I need to write a function that finds the most common word in a string of text so that if I define a "word" as any sequence of words.
It can return the most common words.
For general purposes, it is better to use boundary("word")
in stringr
:
library(stringr)
most_common_word <- function(s){
which.max(table(s %>% str_split(boundary("word"))))
}
sentence <- "This is a very short sentence. It has only a few words: a, a. a"
most_common_word(sentence)
Hope this helps:
most_common_word=function(x){
#Split every word into single words for counting
splitTest=strsplit(x," ")
#Counting words
count=table(splitTest)
#Sorting to select only the highest value, which is the first one
count=count[order(count, decreasing=TRUE)][1]
#Return the desired character.
#By changing this you can choose whether it show the number of times a word repeats
return(names(count))
}
You can use return(count)
to show the word plus the number of time it repeats.
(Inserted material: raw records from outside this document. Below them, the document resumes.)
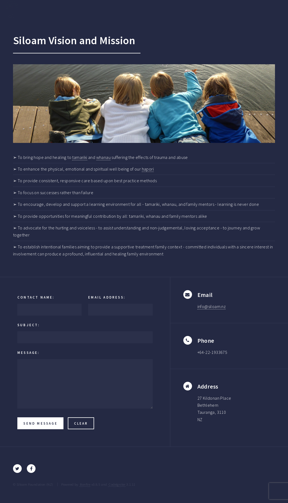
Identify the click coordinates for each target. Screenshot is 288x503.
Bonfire (84, 484)
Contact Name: (36, 297)
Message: (28, 352)
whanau (103, 157)
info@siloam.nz (211, 306)
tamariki (79, 157)
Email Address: (106, 297)
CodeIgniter (117, 484)
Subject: (28, 325)
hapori (148, 169)
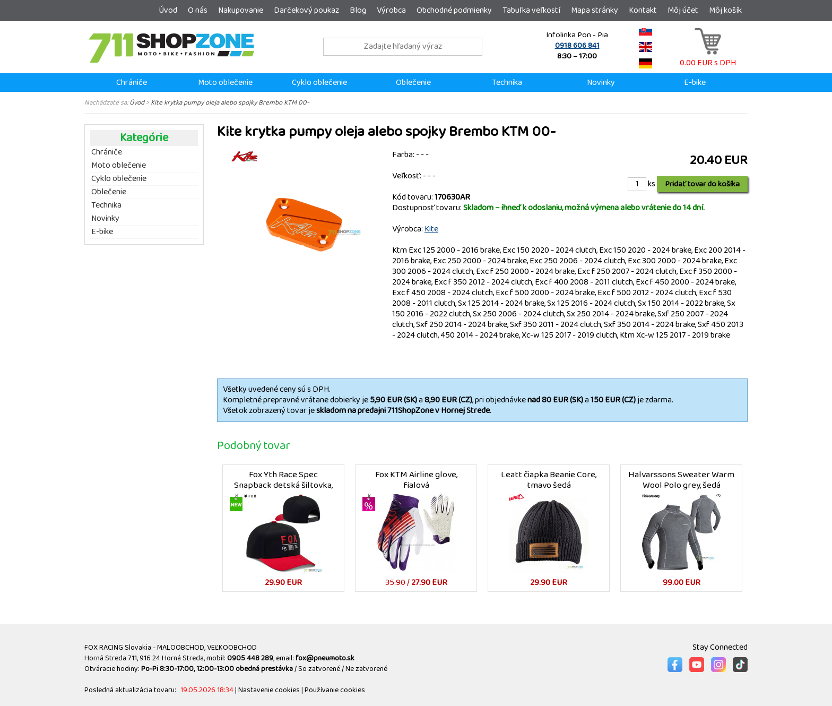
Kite (431, 229)
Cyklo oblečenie (319, 82)
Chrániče (131, 82)
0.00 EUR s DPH (708, 58)
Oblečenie (413, 82)
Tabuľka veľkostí (531, 10)
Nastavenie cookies (269, 690)
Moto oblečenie (225, 82)
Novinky (601, 82)
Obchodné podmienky (454, 10)
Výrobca (391, 10)
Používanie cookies (335, 690)
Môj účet (683, 10)
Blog (358, 10)
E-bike (695, 82)
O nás (197, 10)
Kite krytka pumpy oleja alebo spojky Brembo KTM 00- (230, 102)
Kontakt (643, 10)
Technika (507, 82)
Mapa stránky (594, 10)
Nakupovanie (240, 10)
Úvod (168, 10)
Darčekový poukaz (306, 10)
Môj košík (725, 10)
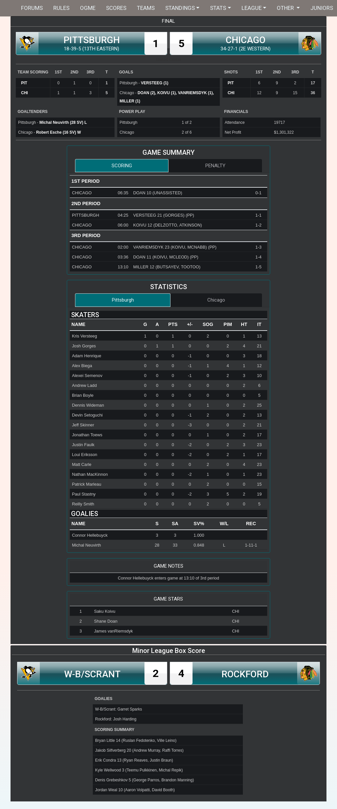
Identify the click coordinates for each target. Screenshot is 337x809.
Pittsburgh (123, 300)
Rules (61, 8)
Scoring (122, 166)
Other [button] (286, 8)
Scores (116, 8)
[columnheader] (104, 325)
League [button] (252, 8)
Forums (32, 8)
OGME (87, 8)
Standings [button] (180, 8)
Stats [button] (218, 8)
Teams (146, 8)
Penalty (215, 166)
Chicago (216, 300)
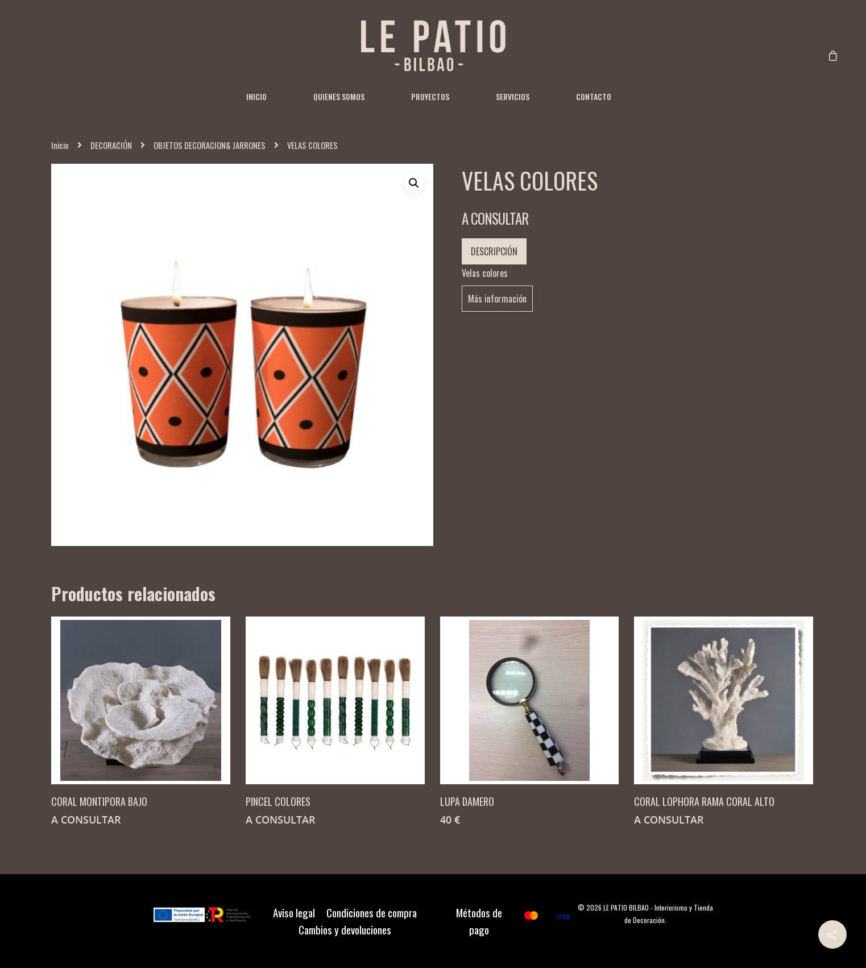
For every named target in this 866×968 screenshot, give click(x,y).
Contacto (593, 96)
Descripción (494, 251)
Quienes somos (338, 96)
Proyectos (430, 96)
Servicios (512, 96)
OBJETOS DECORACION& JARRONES (210, 145)
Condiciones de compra (371, 913)
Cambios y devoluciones (345, 930)
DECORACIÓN (111, 145)
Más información (497, 298)
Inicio (256, 96)
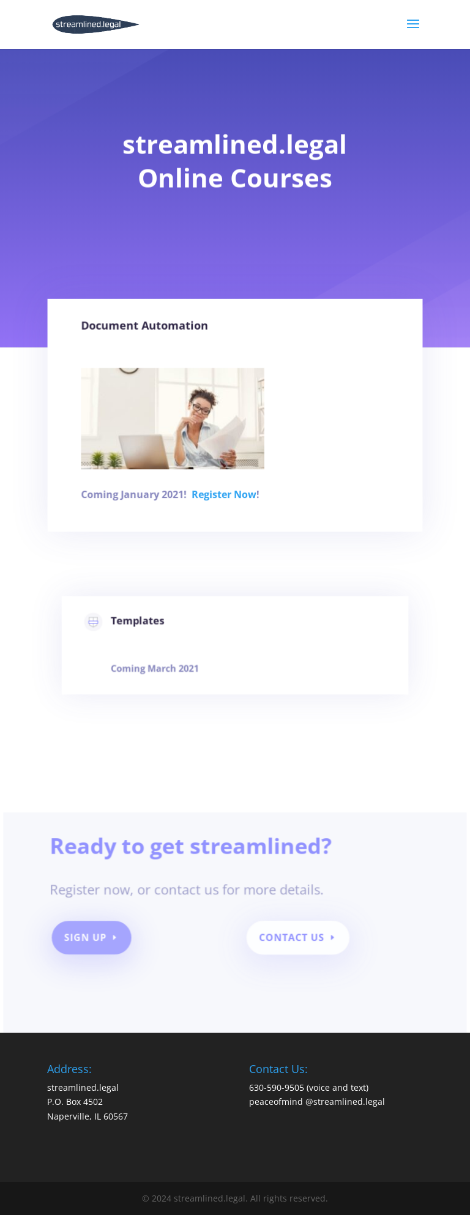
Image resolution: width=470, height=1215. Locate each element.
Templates (149, 629)
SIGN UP (92, 941)
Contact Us (291, 941)
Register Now (225, 497)
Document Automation (152, 343)
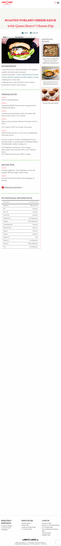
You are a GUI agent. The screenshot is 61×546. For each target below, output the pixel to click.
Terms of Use (44, 544)
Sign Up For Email (46, 523)
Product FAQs (25, 525)
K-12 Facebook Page (47, 527)
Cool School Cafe (6, 528)
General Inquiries (26, 523)
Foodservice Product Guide (29, 527)
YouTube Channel (46, 533)
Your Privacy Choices (35, 544)
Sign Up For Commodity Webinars (51, 525)
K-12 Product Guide (27, 529)
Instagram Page (46, 535)
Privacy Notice (31, 542)
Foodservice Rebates (6, 526)
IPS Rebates (4, 529)
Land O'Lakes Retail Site (40, 542)
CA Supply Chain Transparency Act (21, 544)
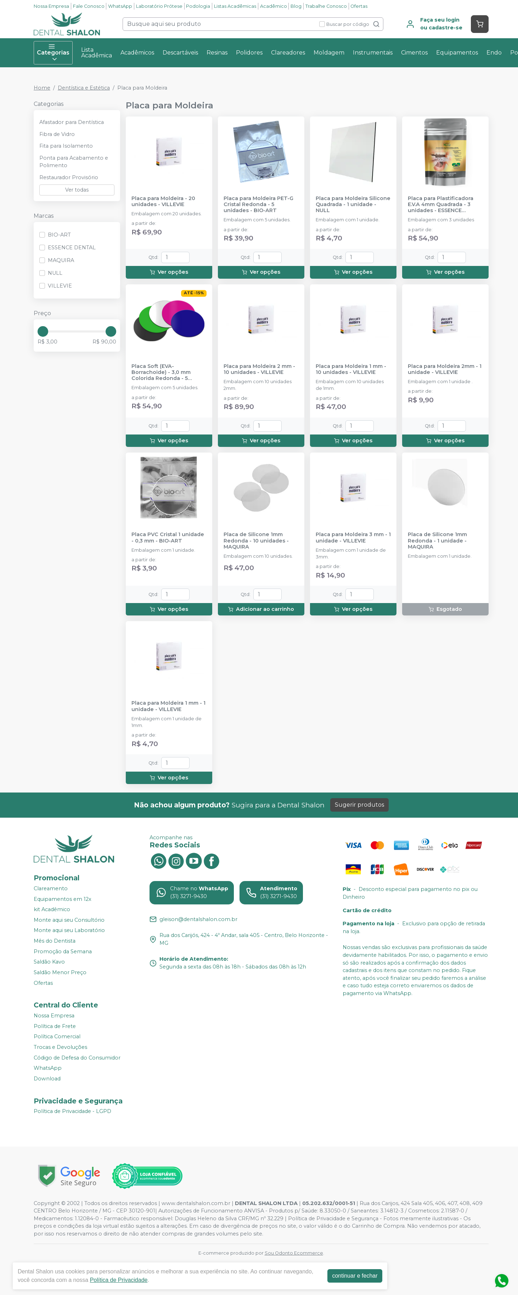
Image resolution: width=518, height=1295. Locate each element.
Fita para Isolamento (66, 146)
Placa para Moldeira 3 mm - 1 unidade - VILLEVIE (353, 538)
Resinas (217, 52)
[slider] (43, 331)
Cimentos (414, 52)
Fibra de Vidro (57, 134)
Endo (494, 52)
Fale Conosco (89, 6)
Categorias (53, 53)
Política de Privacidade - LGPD (72, 1111)
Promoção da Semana (63, 951)
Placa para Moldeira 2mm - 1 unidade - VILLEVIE (445, 369)
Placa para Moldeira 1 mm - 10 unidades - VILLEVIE (351, 369)
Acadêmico (273, 6)
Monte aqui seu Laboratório (69, 930)
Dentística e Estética (84, 88)
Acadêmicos (137, 52)
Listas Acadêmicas (235, 6)
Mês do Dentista (54, 941)
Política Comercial (57, 1037)
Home (42, 88)
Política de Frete (55, 1026)
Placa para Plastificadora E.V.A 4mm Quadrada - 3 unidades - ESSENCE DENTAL (440, 204)
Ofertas (358, 6)
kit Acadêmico (52, 909)
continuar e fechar (354, 1276)
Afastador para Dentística (71, 122)
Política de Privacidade (119, 1280)
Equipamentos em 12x (62, 899)
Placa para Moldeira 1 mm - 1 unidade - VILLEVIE (168, 706)
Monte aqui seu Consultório (69, 920)
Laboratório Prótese (159, 6)
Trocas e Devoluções (60, 1047)
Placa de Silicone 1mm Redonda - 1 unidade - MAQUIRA (437, 541)
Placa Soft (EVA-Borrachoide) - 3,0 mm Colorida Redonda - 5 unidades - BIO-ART (161, 372)
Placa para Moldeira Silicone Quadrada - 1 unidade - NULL (353, 204)
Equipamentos (457, 52)
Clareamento (51, 888)
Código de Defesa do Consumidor (77, 1058)
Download (47, 1078)
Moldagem (329, 52)
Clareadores (288, 52)
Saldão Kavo (49, 962)
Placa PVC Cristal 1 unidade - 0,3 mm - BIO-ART (167, 538)
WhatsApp (120, 6)
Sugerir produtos (359, 804)
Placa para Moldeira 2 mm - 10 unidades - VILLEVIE (259, 369)
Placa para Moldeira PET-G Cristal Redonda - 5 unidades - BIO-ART (258, 204)
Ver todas (77, 190)
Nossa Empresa (51, 6)
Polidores (249, 52)
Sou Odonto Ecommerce (294, 1253)
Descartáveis (180, 52)
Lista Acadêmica (96, 52)
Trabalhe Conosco (326, 6)
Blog (296, 6)
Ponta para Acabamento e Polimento (73, 162)
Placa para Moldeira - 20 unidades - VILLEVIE (163, 201)
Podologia (198, 6)
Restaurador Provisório (68, 177)
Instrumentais (373, 52)
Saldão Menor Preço (60, 972)
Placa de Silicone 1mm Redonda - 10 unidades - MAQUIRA (256, 541)
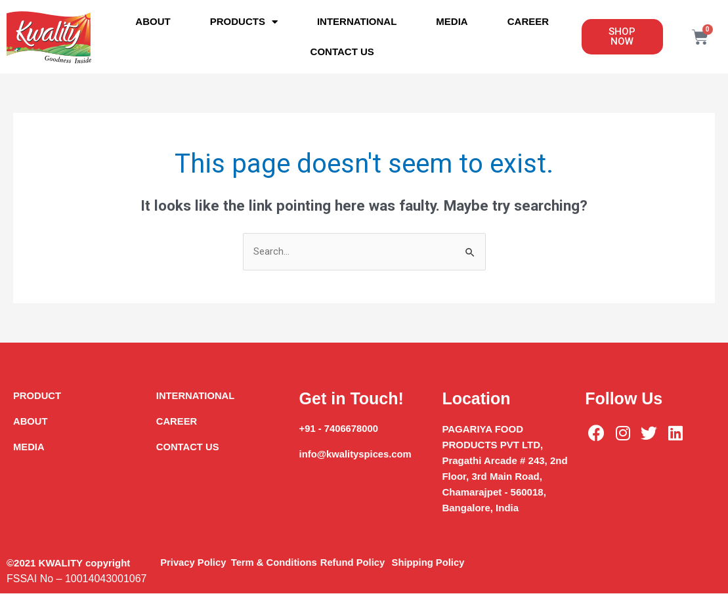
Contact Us (342, 51)
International (356, 21)
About (152, 21)
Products (244, 22)
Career (528, 21)
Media (451, 21)
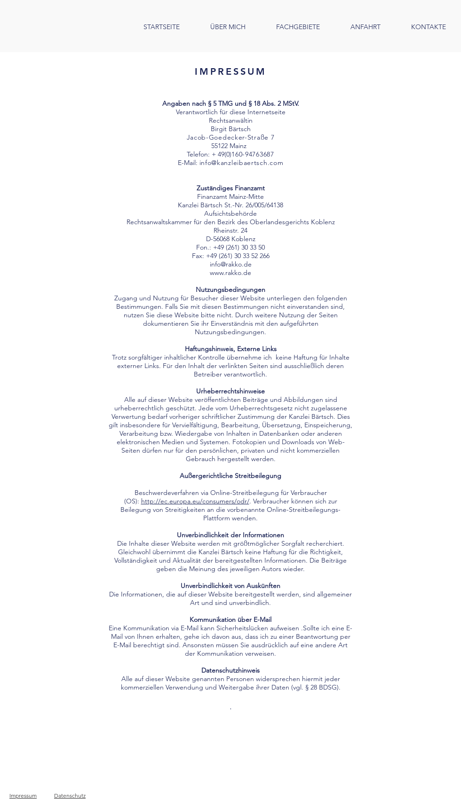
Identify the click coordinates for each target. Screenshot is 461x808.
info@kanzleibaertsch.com (241, 162)
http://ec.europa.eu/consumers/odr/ (195, 501)
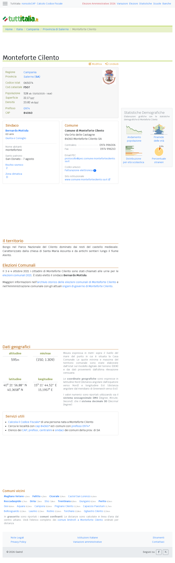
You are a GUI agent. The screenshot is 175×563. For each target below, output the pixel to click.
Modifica (95, 64)
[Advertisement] (60, 462)
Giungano (87, 501)
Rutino (54, 511)
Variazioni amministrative (87, 541)
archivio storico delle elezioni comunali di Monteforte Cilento (76, 282)
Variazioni (122, 3)
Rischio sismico (14, 164)
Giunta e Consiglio (15, 138)
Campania (32, 29)
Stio (50, 501)
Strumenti (158, 537)
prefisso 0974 (80, 426)
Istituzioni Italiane (87, 537)
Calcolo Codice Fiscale (50, 3)
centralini (45, 430)
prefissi (33, 430)
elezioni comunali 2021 (17, 275)
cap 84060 (42, 426)
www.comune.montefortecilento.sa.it (86, 179)
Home (9, 29)
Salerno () (32, 76)
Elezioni (133, 3)
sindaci (59, 430)
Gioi (9, 506)
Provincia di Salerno (56, 29)
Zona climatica (13, 173)
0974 (27, 108)
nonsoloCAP (29, 3)
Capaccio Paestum (97, 506)
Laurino (36, 511)
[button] (158, 552)
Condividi (111, 64)
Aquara (24, 506)
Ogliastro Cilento (97, 511)
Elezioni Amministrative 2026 (99, 3)
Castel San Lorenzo (82, 496)
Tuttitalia (15, 3)
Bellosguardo (15, 511)
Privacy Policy (18, 541)
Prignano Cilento (67, 506)
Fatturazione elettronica (80, 170)
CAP (24, 430)
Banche (167, 3)
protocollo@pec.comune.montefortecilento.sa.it (90, 160)
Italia (19, 29)
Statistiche (145, 3)
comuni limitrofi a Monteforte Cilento (80, 519)
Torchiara (72, 511)
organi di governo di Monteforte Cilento (87, 286)
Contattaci (158, 541)
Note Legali (17, 537)
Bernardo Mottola (16, 130)
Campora (43, 506)
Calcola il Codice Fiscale (24, 422)
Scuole (157, 3)
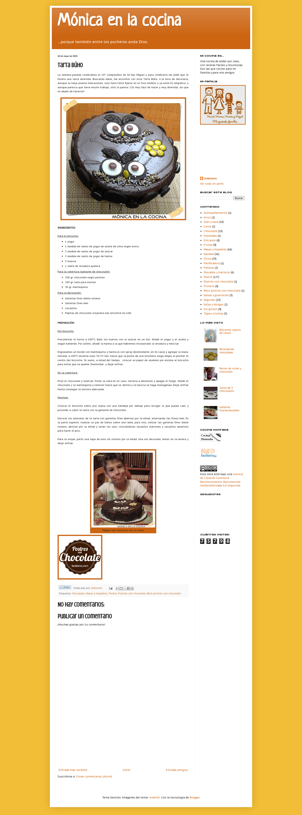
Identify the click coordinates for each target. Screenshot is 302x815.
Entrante (210, 240)
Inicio (126, 770)
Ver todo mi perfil (212, 183)
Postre (113, 593)
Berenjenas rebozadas (226, 350)
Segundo (209, 300)
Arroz (207, 217)
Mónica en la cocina (119, 21)
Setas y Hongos (214, 304)
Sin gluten (210, 309)
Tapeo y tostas (213, 313)
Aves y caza (211, 222)
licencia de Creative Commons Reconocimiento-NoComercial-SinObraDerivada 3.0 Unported (221, 479)
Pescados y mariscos (217, 272)
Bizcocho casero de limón (230, 331)
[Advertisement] (123, 739)
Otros (207, 258)
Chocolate (78, 593)
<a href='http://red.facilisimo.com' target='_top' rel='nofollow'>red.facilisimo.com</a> (208, 453)
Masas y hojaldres (96, 593)
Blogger (195, 797)
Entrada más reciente (73, 770)
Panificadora (212, 263)
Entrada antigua (177, 770)
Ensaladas (210, 235)
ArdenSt (154, 797)
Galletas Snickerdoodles (229, 408)
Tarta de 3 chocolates (226, 389)
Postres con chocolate (132, 593)
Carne (207, 226)
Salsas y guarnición (216, 295)
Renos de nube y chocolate (230, 370)
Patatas (209, 267)
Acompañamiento (215, 213)
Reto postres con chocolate (164, 593)
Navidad (209, 254)
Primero (209, 286)
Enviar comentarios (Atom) (94, 776)
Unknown (210, 178)
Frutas (208, 245)
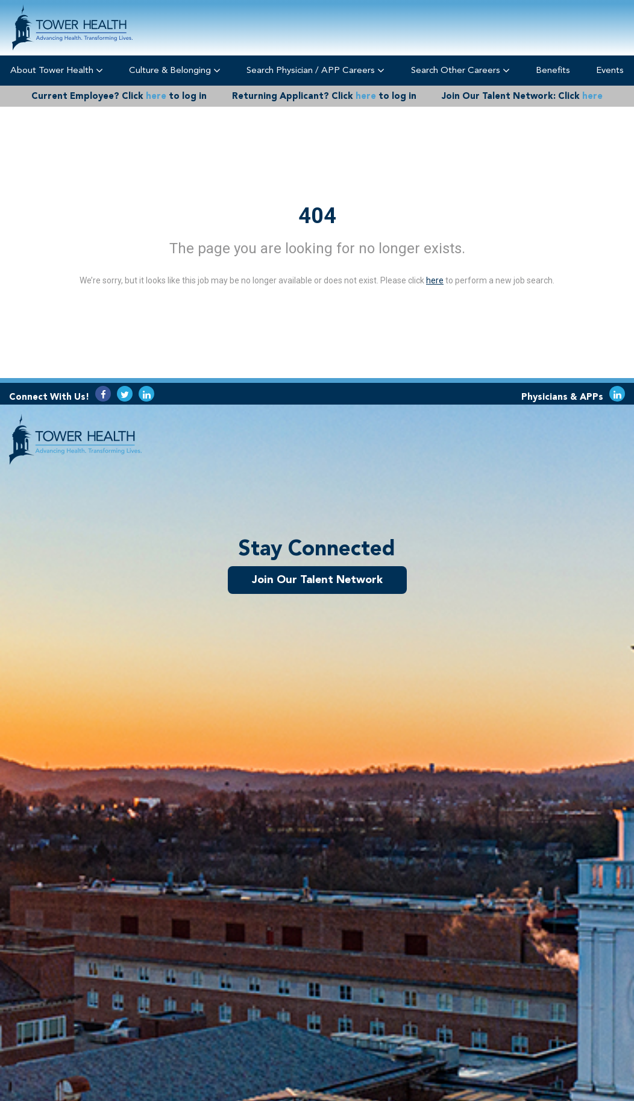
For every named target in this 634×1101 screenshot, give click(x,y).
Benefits (553, 70)
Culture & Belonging (175, 70)
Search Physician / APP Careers (315, 70)
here (156, 95)
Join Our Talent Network (317, 579)
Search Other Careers (460, 70)
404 (317, 216)
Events (610, 70)
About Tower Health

This function has problems when two words are repeated the same amount of times, so beware of that.
The order
function gets the highest value (when used with decreasing=TRUE
), then it depends on the names, they get sorted by alphabet. In the case the words 'a'
and 'b'
are repeated the same amount of times, only 'a'
get displayed by the most_common_word
function.
Here is a function I designed. Notice that I split the string based on white space, I removed any leading or lagging white space, I also removed ".", and I converted all upper case to lower case. Finally, if there is a tie, I always reported the first word. These are assumptions you should think about for your own analysis.
# Create example string
string <- "This is a very short sentence. It has only a few words."
library(stringr)
most_common_word <- function(string){
string1 <- str_split(string, pattern = " ")[[1]] # Split the string
string2 <- str_trim(string1) # Remove white space
string3 <- str_replace_all(string2, fixed("."), "") # Remove dot
string4 <- tolower(string3) # Convert to lower case
word_count <- table(string4) # Count the word number
return(names(word_count[which.max(word_count)][1])) # Report the most common word
}
most_common_word(string)
[1] "a"
Using the tidytext
package, taking advantage of established parsing functions:
library(tidytext)
library(dplyr)
word_count <- function(test_sentence) {
unnest_tokens(data.frame(sentence = test_sentence,
stringsAsFactors = FALSE), word, sentence) %>%
count(word, sort = TRUE)
}
word_count("This is a very short sentence. It has only a few words.")
This gives you a table with all the word counts. You can adapt the function to obtain just the top one, but be aware that there will sometimes be ties for first, so perhaps it should be flexible enough to extract multiple winners.